Life is Strange

I’ve been listening to several Teaching Company musical biographical courses…The Life and Music of [fill in the blank].  Today on my walk and at other odd and sundry moments of the day I listened to two lectures from Great Masters: Stravinsky – His Life and Music.  One entire lecture was devoted to The Rite of Spring and its infamous premiere which caused a riot to break out.  It is considered one of the seminal moments in the history of modern music, but it was, all the same, A Scandal.

Professor Robert Greenberg, a wonderful and lively teacher, explained the asymmetrical rhythm patterns and then dubbed his voice on top of the Dance of the Adolescents with the numbers of the pulsing beat: 1-2-3-4-5-6-1-2 –1-2-3-4-5-6-7-8-1-2-3-4-5-1-2-1-2-3…

It’s most bizarre sounding.  Further, Professor Greenberg reminded me of a word I barely knew: ostinati,  constantly repeated melodic patterns (in contrast to a melody which has a destination and gets to said destination).

Just a minute ago, I was skimming through my email and gave a quick glance at The Writer’s Almanac.  Oh my!

Literary and Historical Notes:

It was on this day in 1913 that The Rite of Spring premiered at the Théâtre des Champs–Élysées in Paris, a ballet with
choreography by Vaslav Nijinsky and music by Igor Stravinsky.

How strange it is that the day I learn about this event is the anniversary of the very day on which it was held!  With the time change between Oregon and Paris when I walking and listening is about the time the curtain would have gone up. 

That being said, I don’t care for the jarring cacophony and dissonance of this piece.  My son said, Stravinsky might have been a nicer person than Tchaikovsky (who was a pedophile), but I like Tchaikovsky’s music better. 


6 thoughts on “Life is Strange

  1. Me too!
    Cacaphony it certainly is! Ick
    I hadn’t heard that about Tchaikovsky, but what I had read surely wasn’t flattering. Sad, that some people with such wonderful gifts are sometimes lacking so much in their personal /moral /religious lives.
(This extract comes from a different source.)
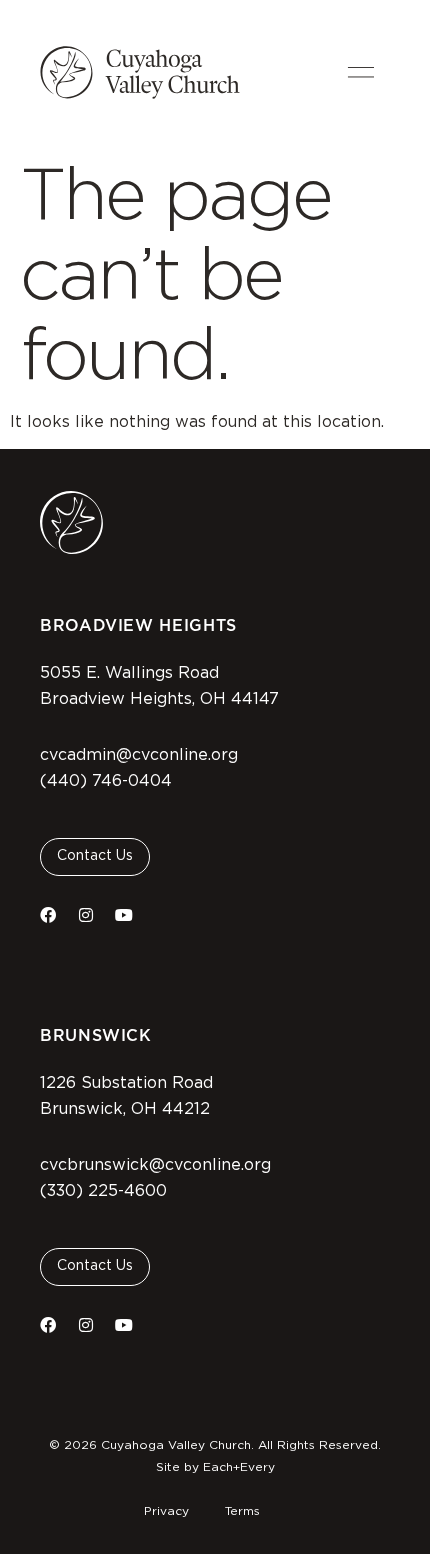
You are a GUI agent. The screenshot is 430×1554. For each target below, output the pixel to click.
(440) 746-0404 (106, 781)
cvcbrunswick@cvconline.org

  2. I do prefer Tchaikovsky, despite his sexual orientation and pedophelia.  However, the study of Stravinsky is fascinating.  Maybe you should try serialism next.  A fascinating study of where of too much rigidity can take music.  However, visually, the scores are stunning…

  3. Amber, I finished the Stravinsky course on my walk this morning. And he talked about…serialism. I had never heard that. I wonder if I could see a score online. And I had never heard the phrase Picadilly Thirds (found in Baroque music in a minor key where the last chord is a major chord.)which was just a side note.The scope of Stravinsky’s music is astounding: from Romantic and Russian Nationalist to neoclassical to Schoenbergian. My favorite Stravinsky pieces were the psalms he set to music. Some are quite haunting and seem to capture the mood of the psalms. So next up is Mahler or Shostakovich. Which do you think I should listen to first? I’ll most likely take the next composer chronologically speaking. The last of my courses from my brother is How to Listen to and Understand Opera.